From the results of the questionnaire survey, we were able to obtain a certain level of understanding of the views of pharmaceutical companies regarding the support measures after the designation of orphan drugs that they consider beneficial, the criteria for designation that they consider problematic, the support measures that should be implemented in the future, and the status of utilization of the designation consultation. We were able to obtain a certain degree of understanding of the views of pharmaceutical companies regarding the "supportive measures that should be implemented" and the status of utilization of designated consultation. Among them, the following noteworthy comments on supportive measures and designation criteria were found to be particularly noteworthy.

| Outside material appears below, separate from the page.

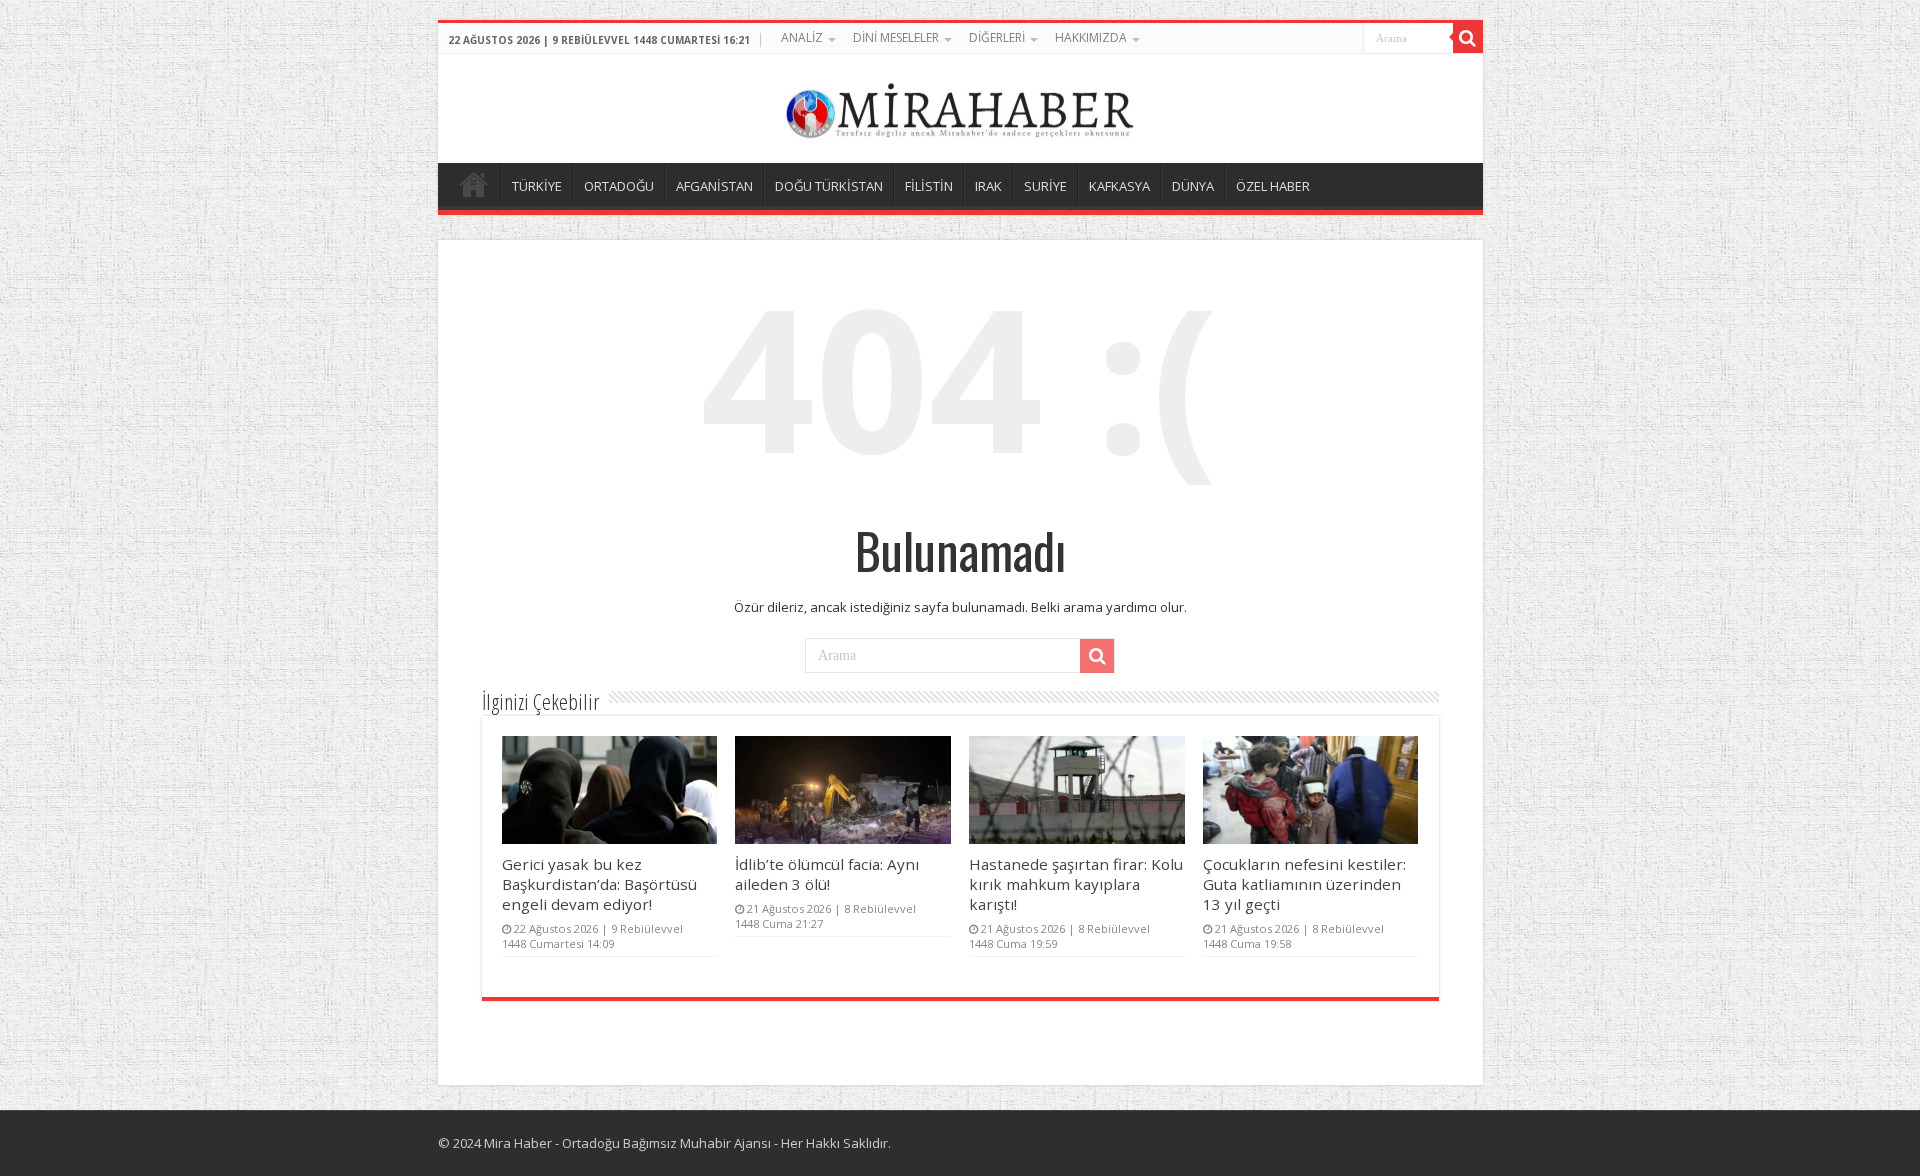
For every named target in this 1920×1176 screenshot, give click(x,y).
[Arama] (1468, 38)
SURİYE (1045, 186)
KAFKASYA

- Many companies cited "extension of reexamination period," "priority review," "guidance and advice by PMDA," and other measures directly related to early approval, as well as the extension of the post-marketing development cost recovery period, as beneficial support measures,
- Many companies also felt that "medical necessity" and "development potential" in the designation criteria make it difficult to designate a product at an early stage of clinical development.
In addition, many respondents pointed out the need for separate designation criteria for Ultra Orphan, the need for post-marketing support measures, the creation of a PMDA consultation framework regarding the applicability of designation, and issues related to the uncertainty of NHI drug prices.
In the future, it will be necessary to request the government to consider support measures that can be utilized after marketing approval (e.g., subsidies for post-marketing surveillance) and to establish a consultation framework regarding designation, such as "consultation on the applicability of orphan drugs for new drugs" in PMDA's face-to-face advice.